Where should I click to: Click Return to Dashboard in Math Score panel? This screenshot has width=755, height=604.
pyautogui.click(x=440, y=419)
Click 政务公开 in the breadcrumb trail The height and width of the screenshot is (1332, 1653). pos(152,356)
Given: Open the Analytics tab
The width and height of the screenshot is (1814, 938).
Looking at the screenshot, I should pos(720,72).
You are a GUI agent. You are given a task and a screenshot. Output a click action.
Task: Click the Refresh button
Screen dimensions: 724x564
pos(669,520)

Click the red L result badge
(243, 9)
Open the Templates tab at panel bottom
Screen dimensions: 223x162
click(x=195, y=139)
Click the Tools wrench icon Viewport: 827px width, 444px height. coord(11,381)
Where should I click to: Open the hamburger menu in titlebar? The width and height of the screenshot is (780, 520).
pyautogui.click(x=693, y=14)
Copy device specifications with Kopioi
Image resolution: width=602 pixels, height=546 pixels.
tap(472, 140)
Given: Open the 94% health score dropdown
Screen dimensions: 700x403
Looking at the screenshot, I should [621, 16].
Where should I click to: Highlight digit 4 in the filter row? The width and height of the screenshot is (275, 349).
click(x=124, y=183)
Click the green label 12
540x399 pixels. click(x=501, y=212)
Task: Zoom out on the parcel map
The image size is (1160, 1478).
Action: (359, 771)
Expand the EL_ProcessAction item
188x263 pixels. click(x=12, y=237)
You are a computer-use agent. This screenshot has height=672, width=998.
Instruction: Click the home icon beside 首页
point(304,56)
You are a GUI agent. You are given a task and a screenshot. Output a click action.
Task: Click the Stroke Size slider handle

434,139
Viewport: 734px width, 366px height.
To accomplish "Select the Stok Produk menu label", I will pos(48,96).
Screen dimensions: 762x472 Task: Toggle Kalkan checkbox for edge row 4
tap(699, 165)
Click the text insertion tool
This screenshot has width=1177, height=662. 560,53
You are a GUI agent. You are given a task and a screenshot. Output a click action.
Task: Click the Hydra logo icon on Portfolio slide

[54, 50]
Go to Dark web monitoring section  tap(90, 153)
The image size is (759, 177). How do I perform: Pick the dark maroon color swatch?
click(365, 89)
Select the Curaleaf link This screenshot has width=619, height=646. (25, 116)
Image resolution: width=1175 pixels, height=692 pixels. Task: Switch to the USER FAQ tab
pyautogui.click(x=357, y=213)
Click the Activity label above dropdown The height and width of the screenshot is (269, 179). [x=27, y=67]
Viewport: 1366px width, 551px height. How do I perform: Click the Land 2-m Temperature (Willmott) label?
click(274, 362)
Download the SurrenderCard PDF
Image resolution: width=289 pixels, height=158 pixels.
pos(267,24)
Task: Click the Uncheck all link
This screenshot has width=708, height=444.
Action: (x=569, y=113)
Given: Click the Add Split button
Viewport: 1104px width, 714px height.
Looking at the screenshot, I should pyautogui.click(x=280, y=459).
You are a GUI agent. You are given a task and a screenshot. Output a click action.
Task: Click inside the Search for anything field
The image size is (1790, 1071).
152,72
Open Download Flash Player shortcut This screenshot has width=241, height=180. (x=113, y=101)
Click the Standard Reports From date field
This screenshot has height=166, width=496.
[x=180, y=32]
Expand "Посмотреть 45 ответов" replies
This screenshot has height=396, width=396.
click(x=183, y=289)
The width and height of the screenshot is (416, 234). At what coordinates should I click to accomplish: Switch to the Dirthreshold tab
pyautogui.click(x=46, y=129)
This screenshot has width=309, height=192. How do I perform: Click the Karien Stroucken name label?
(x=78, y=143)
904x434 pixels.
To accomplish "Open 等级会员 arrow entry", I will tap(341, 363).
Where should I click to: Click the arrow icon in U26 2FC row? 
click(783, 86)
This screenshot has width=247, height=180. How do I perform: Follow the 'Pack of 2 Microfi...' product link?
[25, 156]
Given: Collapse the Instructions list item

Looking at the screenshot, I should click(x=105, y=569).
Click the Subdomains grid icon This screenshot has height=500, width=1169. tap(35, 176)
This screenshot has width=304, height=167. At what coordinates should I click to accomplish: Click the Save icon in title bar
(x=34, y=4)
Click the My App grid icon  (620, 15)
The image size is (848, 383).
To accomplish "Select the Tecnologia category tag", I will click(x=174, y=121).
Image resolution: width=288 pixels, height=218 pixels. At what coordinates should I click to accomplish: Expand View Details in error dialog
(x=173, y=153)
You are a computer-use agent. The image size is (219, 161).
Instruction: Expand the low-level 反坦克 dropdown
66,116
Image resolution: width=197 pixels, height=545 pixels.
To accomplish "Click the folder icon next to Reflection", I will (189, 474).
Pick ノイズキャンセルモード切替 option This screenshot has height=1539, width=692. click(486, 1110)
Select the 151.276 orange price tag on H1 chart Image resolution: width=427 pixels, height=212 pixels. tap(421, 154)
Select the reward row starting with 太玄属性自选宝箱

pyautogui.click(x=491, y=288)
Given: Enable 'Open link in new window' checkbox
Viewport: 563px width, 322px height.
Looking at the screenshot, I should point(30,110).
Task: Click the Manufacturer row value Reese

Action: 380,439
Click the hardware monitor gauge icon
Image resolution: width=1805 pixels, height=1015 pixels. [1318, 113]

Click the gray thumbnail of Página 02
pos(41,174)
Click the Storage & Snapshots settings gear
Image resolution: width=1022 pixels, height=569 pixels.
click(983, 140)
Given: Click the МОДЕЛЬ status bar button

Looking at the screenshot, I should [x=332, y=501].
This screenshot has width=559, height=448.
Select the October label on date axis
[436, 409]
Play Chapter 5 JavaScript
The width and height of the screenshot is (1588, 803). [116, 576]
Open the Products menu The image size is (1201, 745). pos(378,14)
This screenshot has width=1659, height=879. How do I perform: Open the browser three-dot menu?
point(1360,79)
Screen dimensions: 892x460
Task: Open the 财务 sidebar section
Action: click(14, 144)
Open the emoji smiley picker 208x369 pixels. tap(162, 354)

-- WORK TO DO --
In the stretch from the line containing "Click the Tools" through the line containing "540x399 pixels. click(x=501, y=212)", replace "Where should I click to" with "Where do I click to" and change nothing else. Return only those lines.

-- RESPONSE TO THIS TASK --
Click the Tools wrench icon Viewport: 827px width, 444px height. coord(11,381)
Where do I click to: Open the hamburger menu in titlebar? The width and height of the screenshot is (780, 520).
pyautogui.click(x=693, y=14)
Copy device specifications with Kopioi
Image resolution: width=602 pixels, height=546 pixels.
tap(472, 140)
Given: Open the 94% health score dropdown
Screen dimensions: 700x403
Looking at the screenshot, I should [621, 16].
Where do I click to: Highlight digit 4 in the filter row? The width and height of the screenshot is (275, 349).
click(x=124, y=183)
Click the green label 12
540x399 pixels. click(x=501, y=212)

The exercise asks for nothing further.